ZGGBAL - balance a pair of general complex matrices (A,B)

SYNOPSIS

SUBROUTINE ZGGBAL(
JOB, N, A, LDA, B, LDB, ILO, IHI, LSCALE, RSCALE, WORK, INFO )

CHARACTER JOB

INTEGER IHI, ILO, INFO, LDA, LDB, N

DOUBLE PRECISION LSCALE( ∗ ), RSCALE( ∗ ), WORK( ∗ )

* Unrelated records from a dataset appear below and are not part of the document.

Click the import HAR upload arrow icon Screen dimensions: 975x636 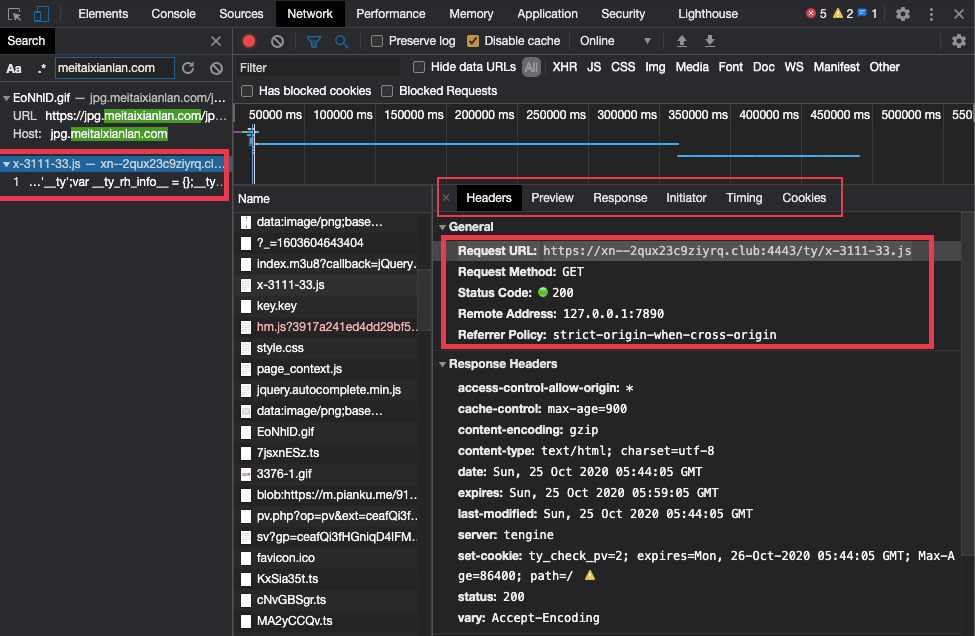pos(682,41)
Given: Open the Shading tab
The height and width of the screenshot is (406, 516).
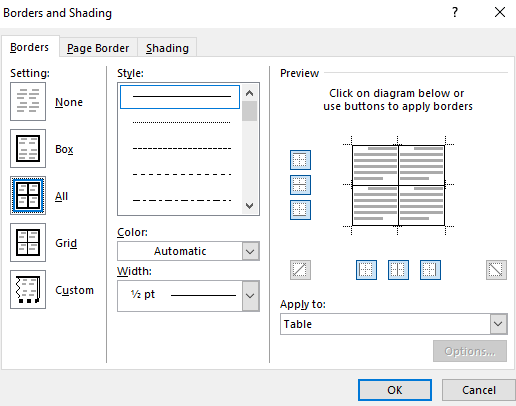Looking at the screenshot, I should [x=167, y=48].
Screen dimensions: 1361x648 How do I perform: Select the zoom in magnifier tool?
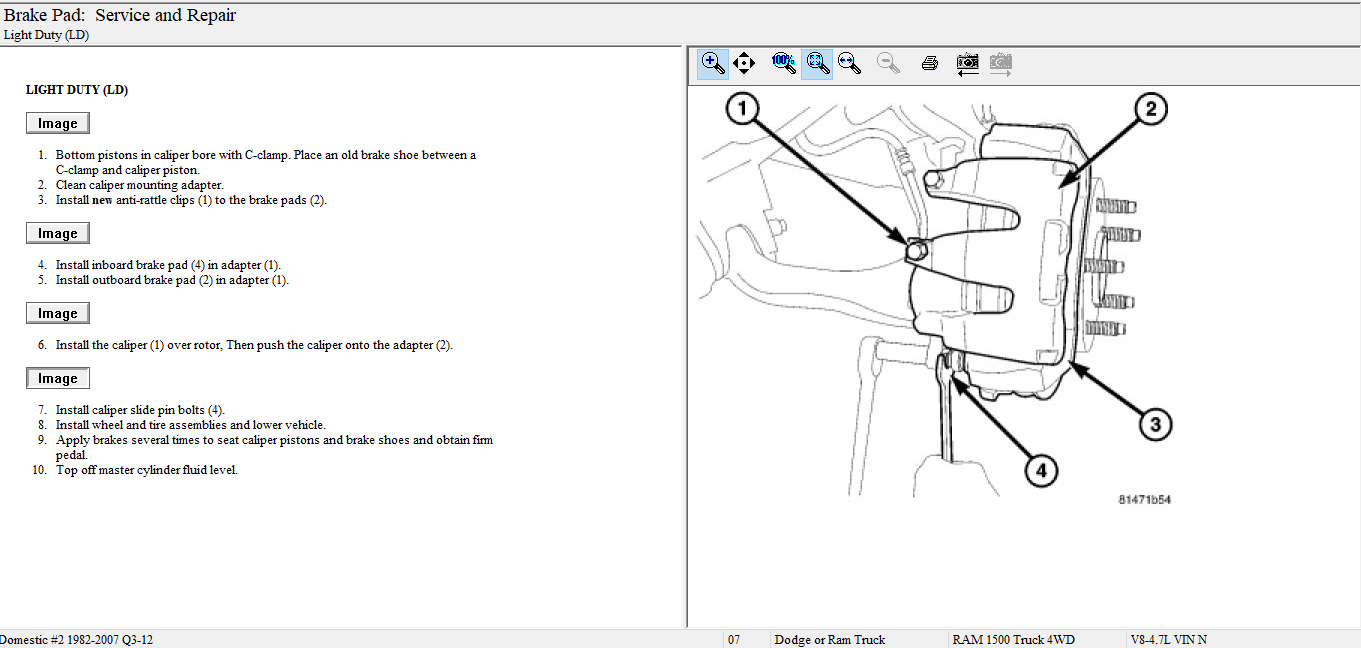[x=713, y=63]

COMPLEX∗16 A( LDA, ∗ ), B( LDB, ∗ )

PURPOSE

ZGGBAL balances a pair of general complex matrices (A,B).  This involves, first, permuting A and B by similarity transformations to isolate eigenvalues in the first 1 to ILO$-$1 and last IHI+1 to N elements on the diagonal; and second, applying a diagonal similarity transformation to rows and columns ILO to IHI to make the rows and columns as close in norm as possible. Both steps are optional. 
 
Balancing may reduce the 1-norm of the matrices, and improve the accuracy of the computed eigenvalues and/or eigenvectors in the generalized eigenvalue problem A∗x = lambda∗B∗x.
 

ARGUMENTS

JOB     (input) CHARACTER∗1
Specifies the operations to be performed on A and B:
= ’N’:  none:  simply set ILO = 1, IHI = N, LSCALE(I) = 1.0 and RSCALE(I) = 1.0 for i=1,...,N; = ’P’:  permute only;
= ’S’:  scale only;
= ’B’:  both permute and scale.

N       (input) INTEGER
The order of the matrices A and B.  N >= 0.

A       (input/output) COMPLEX∗16 array, dimension (LDA,N)
On entry, the input matrix A. On exit, A is overwritten by the balanced matrix. If JOB = ’N’, A is not referenced.

LDA     (input) INTEGER
The leading dimension of the array A. LDA >= max(1,N).

B       (input/output) COMPLEX∗16 array, dimension (LDB,N)
On entry, the input matrix B. On exit, B is overwritten by the balanced matrix. If JOB = ’N’, B is not referenced.

LDB     (input) INTEGER
The leading dimension of the array B. LDB >= max(1,N).

ILO     (output) INTEGER
IHI     (output) INTEGER ILO and IHI are set to integers such that on exit A(i,j) = 0 and B(i,j) = 0 if i > j and j = 1,...,ILO-1 or i = IHI+1,...,N. If JOB = ’N’ or ’S’, ILO = 1 and IHI = N.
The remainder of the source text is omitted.